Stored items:
-=-=-

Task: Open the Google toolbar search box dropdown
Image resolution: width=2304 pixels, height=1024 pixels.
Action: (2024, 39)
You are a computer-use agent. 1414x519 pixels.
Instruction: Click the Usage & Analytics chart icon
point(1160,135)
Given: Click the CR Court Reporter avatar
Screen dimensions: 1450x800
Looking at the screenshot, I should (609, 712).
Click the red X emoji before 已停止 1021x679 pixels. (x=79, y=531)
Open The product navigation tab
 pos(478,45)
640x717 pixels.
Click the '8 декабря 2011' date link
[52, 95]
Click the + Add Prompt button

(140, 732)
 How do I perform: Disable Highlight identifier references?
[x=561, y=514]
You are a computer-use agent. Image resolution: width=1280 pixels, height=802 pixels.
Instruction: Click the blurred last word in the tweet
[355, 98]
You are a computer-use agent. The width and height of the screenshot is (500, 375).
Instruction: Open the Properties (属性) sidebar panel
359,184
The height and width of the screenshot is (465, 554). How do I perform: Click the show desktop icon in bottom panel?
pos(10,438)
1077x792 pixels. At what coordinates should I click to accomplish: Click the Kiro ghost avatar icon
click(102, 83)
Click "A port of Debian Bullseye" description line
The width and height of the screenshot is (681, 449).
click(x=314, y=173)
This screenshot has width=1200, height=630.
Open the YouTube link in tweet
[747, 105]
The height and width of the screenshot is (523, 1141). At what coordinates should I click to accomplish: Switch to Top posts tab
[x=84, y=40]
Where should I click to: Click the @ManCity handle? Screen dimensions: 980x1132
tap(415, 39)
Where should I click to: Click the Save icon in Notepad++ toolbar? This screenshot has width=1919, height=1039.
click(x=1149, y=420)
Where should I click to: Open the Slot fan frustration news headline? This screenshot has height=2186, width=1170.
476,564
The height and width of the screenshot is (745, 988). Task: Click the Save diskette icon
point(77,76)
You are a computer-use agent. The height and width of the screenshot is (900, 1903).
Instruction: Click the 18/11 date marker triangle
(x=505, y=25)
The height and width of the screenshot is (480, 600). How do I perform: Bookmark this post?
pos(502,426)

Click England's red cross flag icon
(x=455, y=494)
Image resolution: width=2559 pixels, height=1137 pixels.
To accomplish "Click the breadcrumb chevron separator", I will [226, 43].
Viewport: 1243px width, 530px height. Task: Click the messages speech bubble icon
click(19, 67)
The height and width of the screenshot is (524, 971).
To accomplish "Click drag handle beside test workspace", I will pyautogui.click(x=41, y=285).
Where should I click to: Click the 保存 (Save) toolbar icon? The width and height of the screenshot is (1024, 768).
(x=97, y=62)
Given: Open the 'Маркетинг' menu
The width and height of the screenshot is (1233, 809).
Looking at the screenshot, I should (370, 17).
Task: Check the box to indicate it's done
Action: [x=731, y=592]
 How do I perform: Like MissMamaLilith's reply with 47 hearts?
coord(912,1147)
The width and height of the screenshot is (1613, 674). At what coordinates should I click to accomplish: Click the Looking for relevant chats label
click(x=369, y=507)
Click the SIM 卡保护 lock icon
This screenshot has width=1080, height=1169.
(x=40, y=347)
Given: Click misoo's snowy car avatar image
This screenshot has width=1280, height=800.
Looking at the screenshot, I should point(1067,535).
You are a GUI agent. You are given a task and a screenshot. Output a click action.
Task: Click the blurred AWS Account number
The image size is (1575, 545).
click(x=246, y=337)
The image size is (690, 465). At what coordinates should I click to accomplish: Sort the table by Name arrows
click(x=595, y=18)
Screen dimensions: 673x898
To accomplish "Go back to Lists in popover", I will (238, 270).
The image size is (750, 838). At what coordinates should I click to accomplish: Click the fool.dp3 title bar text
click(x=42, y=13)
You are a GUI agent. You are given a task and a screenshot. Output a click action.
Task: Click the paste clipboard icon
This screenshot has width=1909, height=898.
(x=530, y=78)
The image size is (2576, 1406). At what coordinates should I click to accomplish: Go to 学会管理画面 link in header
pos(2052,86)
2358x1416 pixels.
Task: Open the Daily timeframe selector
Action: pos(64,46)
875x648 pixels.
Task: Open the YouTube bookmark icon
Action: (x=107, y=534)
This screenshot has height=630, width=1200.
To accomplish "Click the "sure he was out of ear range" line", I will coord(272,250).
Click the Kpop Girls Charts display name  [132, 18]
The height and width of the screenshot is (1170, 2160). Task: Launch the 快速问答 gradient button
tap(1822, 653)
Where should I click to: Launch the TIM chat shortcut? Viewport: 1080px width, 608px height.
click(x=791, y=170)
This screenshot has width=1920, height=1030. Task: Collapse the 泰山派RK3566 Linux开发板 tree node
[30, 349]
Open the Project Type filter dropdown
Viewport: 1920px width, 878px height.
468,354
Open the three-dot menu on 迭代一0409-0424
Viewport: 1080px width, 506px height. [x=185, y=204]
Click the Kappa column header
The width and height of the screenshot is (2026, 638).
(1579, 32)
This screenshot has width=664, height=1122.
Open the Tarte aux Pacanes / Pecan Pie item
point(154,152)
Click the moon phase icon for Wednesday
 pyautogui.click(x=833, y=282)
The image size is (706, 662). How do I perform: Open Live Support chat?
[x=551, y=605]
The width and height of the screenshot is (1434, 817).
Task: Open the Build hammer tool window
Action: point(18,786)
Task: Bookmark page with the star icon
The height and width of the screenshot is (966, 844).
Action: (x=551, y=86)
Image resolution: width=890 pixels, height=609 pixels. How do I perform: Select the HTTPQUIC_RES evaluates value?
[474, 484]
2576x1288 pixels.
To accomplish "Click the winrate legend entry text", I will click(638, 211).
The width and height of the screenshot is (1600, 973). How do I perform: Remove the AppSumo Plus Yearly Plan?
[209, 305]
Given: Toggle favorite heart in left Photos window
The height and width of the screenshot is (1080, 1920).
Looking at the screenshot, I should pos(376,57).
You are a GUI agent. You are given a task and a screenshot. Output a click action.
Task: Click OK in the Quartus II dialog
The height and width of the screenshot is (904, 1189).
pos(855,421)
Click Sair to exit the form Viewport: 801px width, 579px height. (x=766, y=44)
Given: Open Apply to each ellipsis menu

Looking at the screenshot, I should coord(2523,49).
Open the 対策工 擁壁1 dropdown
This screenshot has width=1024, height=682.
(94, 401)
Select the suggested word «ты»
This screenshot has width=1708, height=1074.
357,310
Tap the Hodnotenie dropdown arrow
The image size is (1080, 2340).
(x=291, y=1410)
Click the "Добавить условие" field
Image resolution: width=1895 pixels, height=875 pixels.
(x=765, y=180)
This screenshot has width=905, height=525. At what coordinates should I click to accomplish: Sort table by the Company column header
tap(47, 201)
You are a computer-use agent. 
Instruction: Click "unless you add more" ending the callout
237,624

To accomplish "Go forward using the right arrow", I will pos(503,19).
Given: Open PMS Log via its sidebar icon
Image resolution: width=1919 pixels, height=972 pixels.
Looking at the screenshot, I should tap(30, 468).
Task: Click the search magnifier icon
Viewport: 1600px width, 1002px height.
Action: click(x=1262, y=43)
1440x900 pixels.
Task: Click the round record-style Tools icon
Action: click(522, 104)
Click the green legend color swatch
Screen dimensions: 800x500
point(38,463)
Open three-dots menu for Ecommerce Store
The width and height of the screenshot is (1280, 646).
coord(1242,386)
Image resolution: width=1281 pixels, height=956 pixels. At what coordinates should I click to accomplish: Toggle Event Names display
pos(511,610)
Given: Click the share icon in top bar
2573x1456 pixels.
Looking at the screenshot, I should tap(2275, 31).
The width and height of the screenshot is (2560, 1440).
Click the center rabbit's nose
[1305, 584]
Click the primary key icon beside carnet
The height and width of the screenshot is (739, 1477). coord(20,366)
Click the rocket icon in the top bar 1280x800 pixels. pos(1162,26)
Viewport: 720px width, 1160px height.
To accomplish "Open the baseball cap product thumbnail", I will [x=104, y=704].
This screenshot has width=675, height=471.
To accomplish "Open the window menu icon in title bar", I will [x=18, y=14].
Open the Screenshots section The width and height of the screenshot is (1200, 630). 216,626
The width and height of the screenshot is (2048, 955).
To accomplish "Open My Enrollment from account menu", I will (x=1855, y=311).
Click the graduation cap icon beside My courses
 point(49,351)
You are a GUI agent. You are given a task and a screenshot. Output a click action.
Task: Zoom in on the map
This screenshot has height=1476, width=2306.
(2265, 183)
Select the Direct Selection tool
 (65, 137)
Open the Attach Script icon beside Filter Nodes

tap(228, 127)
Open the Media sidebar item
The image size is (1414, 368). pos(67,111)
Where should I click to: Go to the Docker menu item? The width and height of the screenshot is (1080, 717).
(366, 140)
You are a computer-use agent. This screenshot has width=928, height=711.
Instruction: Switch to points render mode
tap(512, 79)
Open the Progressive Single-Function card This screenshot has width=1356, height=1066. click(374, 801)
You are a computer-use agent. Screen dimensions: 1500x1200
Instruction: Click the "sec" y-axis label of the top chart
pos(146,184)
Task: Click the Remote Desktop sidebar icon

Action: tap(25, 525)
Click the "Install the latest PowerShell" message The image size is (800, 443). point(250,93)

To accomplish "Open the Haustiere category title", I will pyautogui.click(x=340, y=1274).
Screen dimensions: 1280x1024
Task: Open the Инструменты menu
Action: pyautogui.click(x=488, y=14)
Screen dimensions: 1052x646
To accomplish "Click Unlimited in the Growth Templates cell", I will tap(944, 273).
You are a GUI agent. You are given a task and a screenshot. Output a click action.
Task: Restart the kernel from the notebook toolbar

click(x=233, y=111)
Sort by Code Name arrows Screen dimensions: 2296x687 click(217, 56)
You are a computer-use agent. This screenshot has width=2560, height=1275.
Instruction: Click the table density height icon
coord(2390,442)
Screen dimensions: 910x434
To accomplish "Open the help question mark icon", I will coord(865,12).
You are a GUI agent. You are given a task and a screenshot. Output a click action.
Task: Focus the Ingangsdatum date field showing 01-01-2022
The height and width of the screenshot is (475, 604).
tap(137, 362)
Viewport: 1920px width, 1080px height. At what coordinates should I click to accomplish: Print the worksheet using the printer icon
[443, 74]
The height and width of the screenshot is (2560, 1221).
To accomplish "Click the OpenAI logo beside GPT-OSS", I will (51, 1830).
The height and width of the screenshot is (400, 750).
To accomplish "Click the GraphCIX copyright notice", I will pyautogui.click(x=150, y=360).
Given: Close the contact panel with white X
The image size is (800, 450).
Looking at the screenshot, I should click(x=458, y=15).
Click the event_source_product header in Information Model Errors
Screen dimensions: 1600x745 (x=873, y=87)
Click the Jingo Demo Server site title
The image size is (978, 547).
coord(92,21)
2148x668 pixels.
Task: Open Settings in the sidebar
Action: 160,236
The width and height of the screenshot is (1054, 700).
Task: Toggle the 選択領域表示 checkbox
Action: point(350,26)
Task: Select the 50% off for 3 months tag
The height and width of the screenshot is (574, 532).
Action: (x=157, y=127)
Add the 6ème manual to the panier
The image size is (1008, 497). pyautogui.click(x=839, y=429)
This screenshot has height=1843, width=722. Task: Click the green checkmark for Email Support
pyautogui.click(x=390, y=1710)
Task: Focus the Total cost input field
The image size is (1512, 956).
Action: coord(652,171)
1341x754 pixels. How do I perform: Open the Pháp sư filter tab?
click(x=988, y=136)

-=-=-

▸ Given task
Express as a JSON list of strings, one per line with blank lines omitted, the stretch of the material above from the line containing "has width=2560, height=1275." through the end of the material, both ends included.

▸ Solution below
[
  "You are a computer-use agent. This screenshot has width=2560, height=1275.",
  "Instruction: Click the table density height icon",
  "coord(2390,442)",
  "Screen dimensions: 910x434",
  "To accomplish \"Open the help question mark icon\", I will coord(865,12).",
  "You are a GUI agent. You are given a task and a screenshot. Output a click action.",
  "Task: Focus the Ingangsdatum date field showing 01-01-2022",
  "The height and width of the screenshot is (475, 604).",
  "tap(137, 362)",
  "Viewport: 1920px width, 1080px height. At what coordinates should I click to accomplish: Print the worksheet using the printer icon",
  "[443, 74]",
  "The height and width of the screenshot is (2560, 1221).",
  "To accomplish \"Click the OpenAI logo beside GPT-OSS\", I will (51, 1830).",
  "The height and width of the screenshot is (400, 750).",
  "To accomplish \"Click the GraphCIX copyright notice\", I will pyautogui.click(x=150, y=360).",
  "Given: Close the contact panel with white X",
  "The image size is (800, 450).",
  "Looking at the screenshot, I should click(x=458, y=15).",
  "Click the event_source_product header in Information Model Errors",
  "Screen dimensions: 1600x745 (x=873, y=87)",
  "Click the Jingo Demo Server site title",
  "The image size is (978, 547).",
  "coord(92,21)",
  "2148x668 pixels.",
  "Task: Open Settings in the sidebar",
  "Action: 160,236",
  "The width and height of the screenshot is (1054, 700).",
  "Task: Toggle the 選択領域表示 checkbox",
  "Action: point(350,26)",
  "Task: Select the 50% off for 3 months tag",
  "The height and width of the screenshot is (574, 532).",
  "Action: (x=157, y=127)",
  "Add the 6ème manual to the panier",
  "The image size is (1008, 497). pyautogui.click(x=839, y=429)",
  "This screenshot has height=1843, width=722. Task: Click the green checkmark for Email Support",
  "pyautogui.click(x=390, y=1710)",
  "Task: Focus the Total cost input field",
  "The image size is (1512, 956).",
  "Action: coord(652,171)",
  "1341x754 pixels. How do I perform: Open the Pháp sư filter tab?",
  "click(x=988, y=136)"
]